Ce n’est pas toujours le meilleur qui gagne

Une semaine dans le rétro

08 sept. 2017, 21:10
/ Màj. le 09 sept. 2017 à 05:30
Sandra Jean.

La politique est un monde à part. En soi. Pour ne pas dire entre soi. Avec ses propres règles, ses intérêts très particuliers. Un monde (probablement le seul) dans lequel l’expertise ne fait pas partie des qualités premières pour l’embauche. D’ailleurs, les prétendants au poste suprême ne postulent pas pour tel ou tel département, comme on présenterait sa candidature pour un poste d’ingénieur, parce qu’on a fait des études d’ingénieur. Non, les prétendants au poste suprême briguent le seul pouvoir. Celui de décider. Au nom d’une vision, pour l’occasion soudainement floue car davantage rassembleuse, opportunément fluctuante pour les besoins de leur cause, trop rarement surprenante, ils mènent campagne tambour battant pour espérer diriger. Diriger quoi? Ils n’en savent rien, là n’est pas la question. Ce qui compte, c’est d’y arriver et puis, bien sûr, la volonté de servir son pays. Si, si. Parlez-en à votre employeur.

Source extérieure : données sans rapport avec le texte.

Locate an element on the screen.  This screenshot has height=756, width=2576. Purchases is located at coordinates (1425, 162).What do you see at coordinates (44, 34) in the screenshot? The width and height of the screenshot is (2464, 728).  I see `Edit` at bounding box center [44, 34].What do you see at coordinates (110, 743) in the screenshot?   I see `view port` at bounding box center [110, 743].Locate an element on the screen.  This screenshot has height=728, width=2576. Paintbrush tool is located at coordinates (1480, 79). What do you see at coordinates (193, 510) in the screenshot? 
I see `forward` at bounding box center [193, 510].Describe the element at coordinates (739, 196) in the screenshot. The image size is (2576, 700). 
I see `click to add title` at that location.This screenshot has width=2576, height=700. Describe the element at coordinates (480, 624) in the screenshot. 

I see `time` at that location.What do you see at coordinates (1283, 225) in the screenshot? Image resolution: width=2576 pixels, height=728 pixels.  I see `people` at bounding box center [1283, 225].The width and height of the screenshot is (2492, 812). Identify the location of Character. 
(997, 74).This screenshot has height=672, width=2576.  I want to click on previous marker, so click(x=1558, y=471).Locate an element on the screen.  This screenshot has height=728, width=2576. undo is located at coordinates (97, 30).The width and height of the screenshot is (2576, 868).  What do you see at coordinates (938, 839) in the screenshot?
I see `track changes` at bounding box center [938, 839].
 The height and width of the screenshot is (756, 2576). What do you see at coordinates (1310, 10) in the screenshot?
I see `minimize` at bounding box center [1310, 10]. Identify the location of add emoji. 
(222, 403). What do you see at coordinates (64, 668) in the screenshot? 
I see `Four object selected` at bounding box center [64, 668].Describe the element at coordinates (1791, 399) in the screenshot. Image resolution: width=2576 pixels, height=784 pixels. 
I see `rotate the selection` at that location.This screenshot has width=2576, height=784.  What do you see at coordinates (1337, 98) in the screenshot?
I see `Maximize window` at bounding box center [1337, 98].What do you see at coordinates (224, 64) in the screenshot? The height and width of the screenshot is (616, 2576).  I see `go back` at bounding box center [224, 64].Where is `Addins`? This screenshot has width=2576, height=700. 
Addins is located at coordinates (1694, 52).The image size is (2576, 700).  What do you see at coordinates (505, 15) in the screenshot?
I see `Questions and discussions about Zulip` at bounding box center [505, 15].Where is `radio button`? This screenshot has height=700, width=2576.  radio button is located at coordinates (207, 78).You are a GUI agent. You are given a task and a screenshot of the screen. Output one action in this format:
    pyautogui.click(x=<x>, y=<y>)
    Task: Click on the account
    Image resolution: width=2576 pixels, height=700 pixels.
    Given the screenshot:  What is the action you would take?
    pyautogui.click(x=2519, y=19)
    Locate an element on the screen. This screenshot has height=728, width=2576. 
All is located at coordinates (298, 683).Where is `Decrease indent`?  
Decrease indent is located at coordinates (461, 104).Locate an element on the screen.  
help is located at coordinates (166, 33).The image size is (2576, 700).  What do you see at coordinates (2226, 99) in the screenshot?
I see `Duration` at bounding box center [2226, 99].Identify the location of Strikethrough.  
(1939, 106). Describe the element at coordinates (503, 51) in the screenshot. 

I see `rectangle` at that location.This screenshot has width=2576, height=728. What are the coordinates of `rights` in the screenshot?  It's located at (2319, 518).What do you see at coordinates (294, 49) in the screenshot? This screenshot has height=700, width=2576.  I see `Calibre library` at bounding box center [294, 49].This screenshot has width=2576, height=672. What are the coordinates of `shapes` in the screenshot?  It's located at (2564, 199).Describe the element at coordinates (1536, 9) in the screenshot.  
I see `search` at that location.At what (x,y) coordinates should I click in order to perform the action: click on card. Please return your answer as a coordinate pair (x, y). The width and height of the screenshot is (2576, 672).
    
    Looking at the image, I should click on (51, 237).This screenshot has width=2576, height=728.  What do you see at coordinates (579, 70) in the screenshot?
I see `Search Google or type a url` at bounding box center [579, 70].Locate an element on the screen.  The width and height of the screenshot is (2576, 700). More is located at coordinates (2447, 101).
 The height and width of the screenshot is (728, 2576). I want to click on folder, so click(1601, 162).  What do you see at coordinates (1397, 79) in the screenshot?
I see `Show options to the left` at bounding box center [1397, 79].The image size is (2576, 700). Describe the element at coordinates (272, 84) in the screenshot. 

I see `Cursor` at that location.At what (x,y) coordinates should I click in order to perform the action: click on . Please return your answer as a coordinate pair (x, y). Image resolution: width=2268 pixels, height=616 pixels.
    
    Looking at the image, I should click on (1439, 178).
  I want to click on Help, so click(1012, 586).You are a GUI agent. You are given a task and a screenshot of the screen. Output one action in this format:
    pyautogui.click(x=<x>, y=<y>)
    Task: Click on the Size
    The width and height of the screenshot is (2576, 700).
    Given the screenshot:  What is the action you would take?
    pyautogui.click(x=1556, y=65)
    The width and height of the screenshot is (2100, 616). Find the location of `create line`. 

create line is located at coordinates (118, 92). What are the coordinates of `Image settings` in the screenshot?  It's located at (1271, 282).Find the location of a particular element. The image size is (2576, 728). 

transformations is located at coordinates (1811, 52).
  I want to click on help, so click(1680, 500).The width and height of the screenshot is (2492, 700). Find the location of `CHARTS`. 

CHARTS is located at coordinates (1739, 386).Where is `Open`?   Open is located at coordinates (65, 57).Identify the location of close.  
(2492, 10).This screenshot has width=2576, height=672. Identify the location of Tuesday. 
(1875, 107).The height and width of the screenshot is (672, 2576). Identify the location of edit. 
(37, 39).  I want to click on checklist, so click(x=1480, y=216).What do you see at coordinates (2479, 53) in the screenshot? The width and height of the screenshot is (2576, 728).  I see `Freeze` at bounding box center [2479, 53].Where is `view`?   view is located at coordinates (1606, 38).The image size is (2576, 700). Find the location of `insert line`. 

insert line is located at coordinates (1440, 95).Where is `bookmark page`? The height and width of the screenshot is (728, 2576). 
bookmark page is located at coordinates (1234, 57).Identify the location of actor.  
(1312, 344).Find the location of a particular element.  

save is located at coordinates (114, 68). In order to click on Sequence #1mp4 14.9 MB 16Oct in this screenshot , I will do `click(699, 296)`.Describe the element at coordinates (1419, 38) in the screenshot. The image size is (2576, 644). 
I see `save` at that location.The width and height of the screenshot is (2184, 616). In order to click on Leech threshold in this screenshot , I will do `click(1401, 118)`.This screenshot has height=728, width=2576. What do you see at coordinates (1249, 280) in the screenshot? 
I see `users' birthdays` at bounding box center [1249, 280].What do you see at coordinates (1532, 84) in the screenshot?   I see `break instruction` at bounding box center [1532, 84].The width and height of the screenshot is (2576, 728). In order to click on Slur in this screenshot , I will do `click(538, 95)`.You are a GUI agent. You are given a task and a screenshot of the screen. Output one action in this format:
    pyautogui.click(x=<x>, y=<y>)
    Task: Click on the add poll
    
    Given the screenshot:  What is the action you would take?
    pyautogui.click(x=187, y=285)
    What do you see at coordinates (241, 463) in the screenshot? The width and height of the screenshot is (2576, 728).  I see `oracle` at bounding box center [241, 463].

La politique est un monde à part. Tout n’est que circonstances. Il convient de naître au bon moment, au bon endroit, de brandir le bon (mais surtout l’unique) passeport, d’afficher les attributs adéquats, quoi que ce détail (le sexe, donc) est un… détail. Demandez à la grande défenderesse de la promotion de la femme, la gauche, pourquoi elle a préféré Johann Schneider-Amman à Karin Keller-Sutter. 
La politique suit sa propre logique, son propre tempo. Les intérêts du bien commun, celui du pays, ne sont pas forcément ceux des partis. Un lymphatique inexpérimenté n’a-t-il pas remporté la mise un certain 22 septembre 2010 contre une visionnaire dynamique? Ainsi fonctionne notre système politique. Au final, c’est toujours le plus petit dénominateur commun qui gagne. Celui qui est capable de faire le plus grand écart pour convaincre la majorité des 246 parlementaires. Cassis, Maudet, Moret. La question n’est malheureusement pas de savoir qui est le meilleur, celui ou celle dont la Suisse a impérieusement besoin, mais qui saura le mieux jouer avec le système.